Controversies and Criticisms
Not everyone views the AFT favorably. In 2010, four American documentary films—most notably "Waiting for Superman"—portrayed the union as an obstacle to educational improvement. The filmmakers argued that the AFT protected incompetent teachers, opposed charter schools and other reforms, and ultimately hurt the children the schools were supposed to serve.
These criticisms tap into a genuine tension at the heart of teacher unionism. Unions exist to protect their members, to fight for better pay and working conditions and job security. But job security for teachers isn't always the same thing as quality education for students. When unions make it difficult to fire ineffective teachers, or resist efforts to evaluate teachers based on student outcomes, they can reasonably be accused of putting adult interests ahead of children's needs.
Defenders of the unions respond that teachers need protection from arbitrary or politically motivated dismissals, that standardized test scores are poor measures of teacher quality, and that the real problems in American education—inadequate funding, child poverty, crumbling infrastructure—have nothing to do with teacher tenure. Both sides have points. The debate continues.
The Modern AFT
Randi Weingarten has led the AFT since 2008, making her one of the longest-serving and most prominent labor leaders in America. Under her leadership, the union has pursued an interesting mix of traditional labor activism and educational innovation.
In 2008, Weingarten announced the AFT Innovation Fund, which provides grants to local unions developing new approaches to education. This represented an acknowledgment that unions couldn't just fight against change—they needed to be part of shaping it. The fund was initially supported by the Bill and Melinda Gates Foundation, though the AFT ended that partnership in 2014.
The union has also expanded beyond traditional K-12 education. Today, only about 60 percent of AFT members work directly in schools. The rest include paraprofessionals and other school staff, government employees at various levels, higher education faculty and staff, nurses, and other healthcare workers. This diversification reflects broader trends in the labor movement, as traditional industrial unions decline and public-sector and service-worker organizing becomes more important.
Looking Forward
In 2020, the AFT and the NEA jointly issued a report calling for schools to revise or eliminate active shooter drills. The unions argued that such drills, while intended to prepare students and staff for the unthinkable, often traumatized children and created more fear than safety. It was a reminder that teacher unions engage with the full complexity of school life, not just wages and working conditions.
What's next for the AFT? The union faces challenges from multiple directions. The Janus decision has made organizing more difficult. Charter schools and other alternatives to traditional public education continue to expand, often with teachers who aren't unionized. Political polarization makes education policy an increasingly contentious battleground.

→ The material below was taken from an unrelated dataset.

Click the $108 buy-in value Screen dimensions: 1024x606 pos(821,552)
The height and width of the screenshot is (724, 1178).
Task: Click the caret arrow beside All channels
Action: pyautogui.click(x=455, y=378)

But the AFT has survived worse. It survived the anti-union backlash of the 1920s, the communist purges of the 1940s, the legal challenges of the 2010s. For more than a century, it has been a voice for teachers who believe that their work matters, that their expertise deserves respect, and that collective action can achieve what individual effort cannot. Whether you see that as inspiration or obstruction probably depends on where you stand. The AFT, for its part, is still standing.